Límites borrosos de lo fantástico
Ficción. La escritora boliviana Liliana Colanzi viaja en “Nuestro mundo muerto” de lo extraño y lo mágico a la ciencia ficción y la imaginación pop.
En su paso por Buenos Aires este año, Liliana Colanzi participó de una mesa redonda sobre Juan Rulfo. Allí, los mexicanos que la acompañaban señalaban el peso de la lectura escolar obligada de Rulfo, mientras que Colanzi enfatizó la libertad de haber leído sus relatos en Inglaterra, sin presión “oficial” alguna, y haberlos leído como historias de fantasmas. Algo de esa perspectiva que hace posible la distancia parece actuar en los relatos de Nuestro mundo muerto, tanto por la forma de convocar y entretejer las voces de la región en otros contextos, como por la libertad para revisitar y difuminar los límites de lo fantástico.

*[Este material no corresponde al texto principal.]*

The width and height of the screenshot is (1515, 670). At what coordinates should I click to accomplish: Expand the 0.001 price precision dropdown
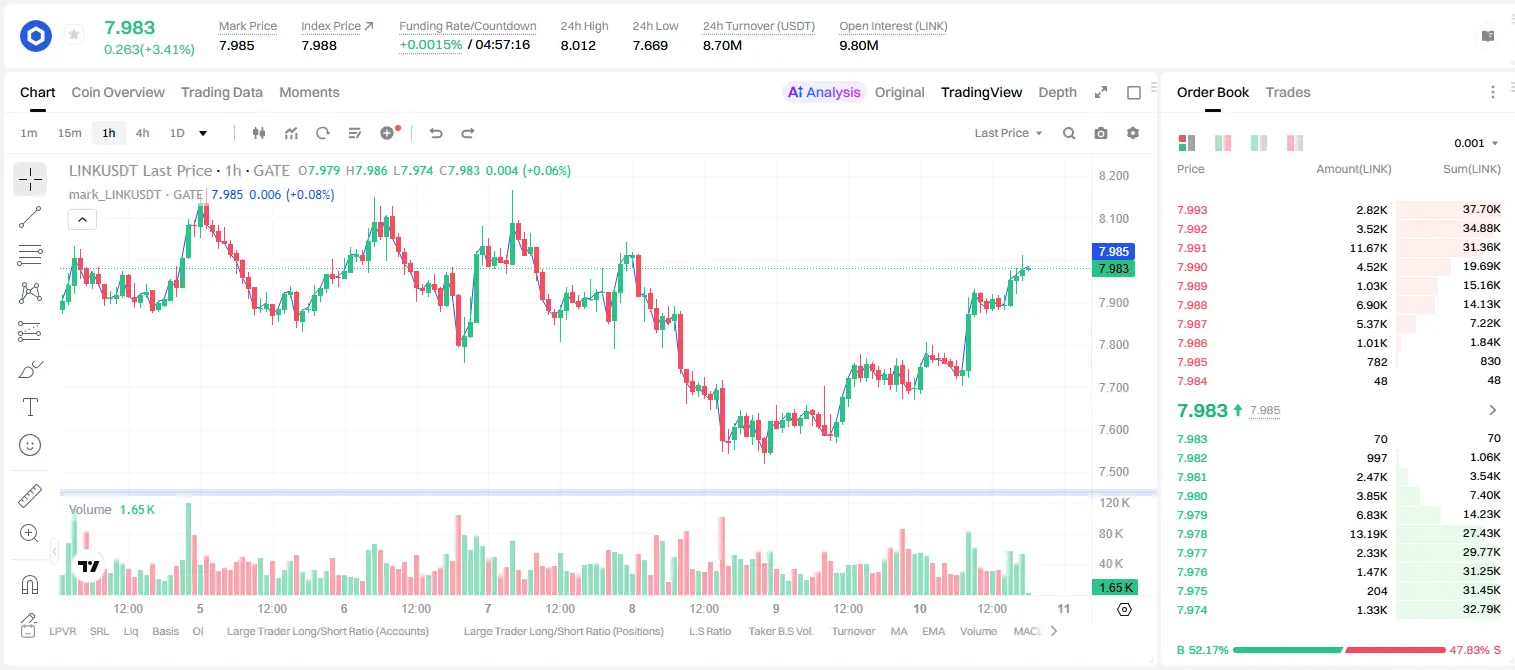click(x=1476, y=143)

Los matices en estos cuentos pueden bordear lo extraño, lo sobrenatural, lo mágico y atávico, pero también internarse en la imaginación pop o explorar el sentimiento desolado de la ciencia ficción. El escenario puede ser Bolivia, la selva chaqueña, Ithaca en Estados Unidos.

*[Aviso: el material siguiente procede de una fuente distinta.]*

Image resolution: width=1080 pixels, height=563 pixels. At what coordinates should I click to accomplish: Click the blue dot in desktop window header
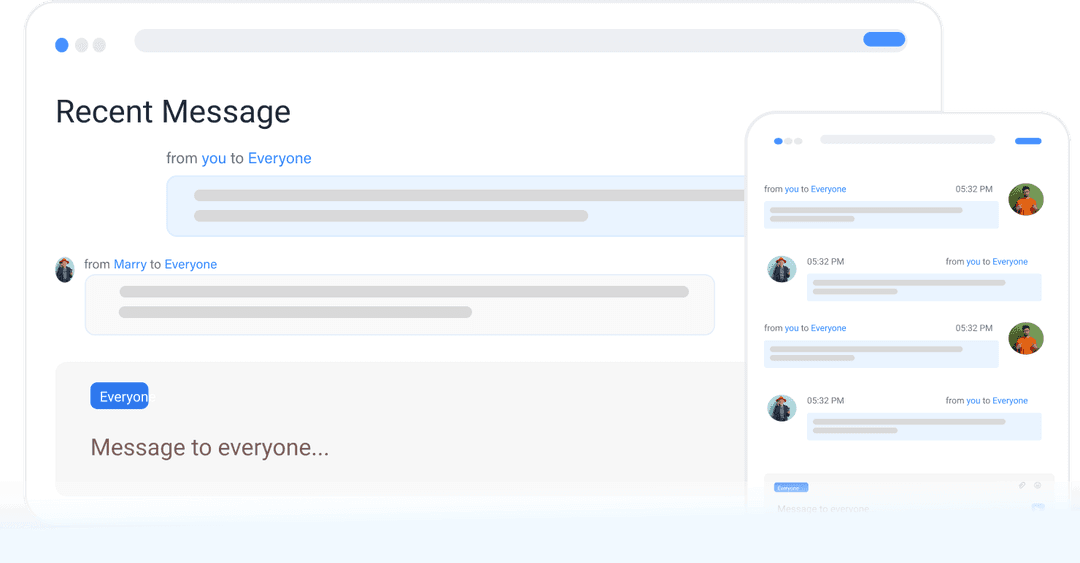[62, 45]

Las geografías de Ithaca y Santa Cruz de la Sierra se contraponen en el cuento “La Ola” como los polos opuestos del racionalismo y la magia. Una ola de suicidios juveniles alarma a la universidad de Cornell, cuyos psicólogos son incapaces de interpretar en su dimensión existencial: “Llega la Ola al campus y arrasa de noche, de puntillas, a siete estudiantes, y lo único que se les ocurre es llenarte los bolsillos de Trazodone o regalarte una lámpara de luz ultravioleta”. En Cornell nadie cree en nada, cuya sensibilidad se traduce en señal de extranjería, tanto como el nombre de la fruta sobre la que intenta escribir –el achachairú–, y que la conecta con su lugar de origen. De pronto, la enfermedad del padre vuelve imperioso el regreso.
Ya en tierra boliviana, la trama se complejiza en una puesta en abismo, con la historia de una indígena que atraviesa el desierto alucinada en busca del padre; los paralelismos con la historia principal son múltiples. Pero sobre todo el relato de “la chola” instaura una realidad en la que las formas de conocimiento incorporan el sueño y el misterio, lo irracional sobrevuela lo cotidiano: la narradora ha logrado volver a casa.

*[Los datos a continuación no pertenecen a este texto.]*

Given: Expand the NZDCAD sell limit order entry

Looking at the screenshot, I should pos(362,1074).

La infancia entretejida con relatos y creencias ancestrales de los indígenas es el sustrato potente de la imaginación. En “Alfredito”, la posibilidad del fantasma se vuelve palpable ante la muerte de un compañero de clase. “Los muertos nunca se van” es la frase de la “nana” Elsa, la india ayorea que cuida a la protagonista, cuyas historias son el trasfondo de la percepción exacerbada del grupo de púberes. En otros cuentos, la cuestión indígena reaparece con el foco en la explotación, aunque lo sobrenatural siempre está presente. En todos, la escritura es el imán que lleva al lector hacia adelante, con imágenes precisas, a veces sorprendentes.
El título del libro proviene de una canción de los indígenas ayoreos: “Ese es el tronco de todas las historias, habla de nuestro mundo muerto”. Y es también el título de un cuento que no transcurre en el Norte ni en el Sur, sino en Marte. Como si su autora se preguntara qué tanta distancia hay que tomar para enfocar las cuestiones de nuestro mundo, qué vuelta dar para tratar, una vez más, los temas que la literatura de la región ha transitado, para sintonizar una voz nueva y contemporánea con el tronco de todas las historias.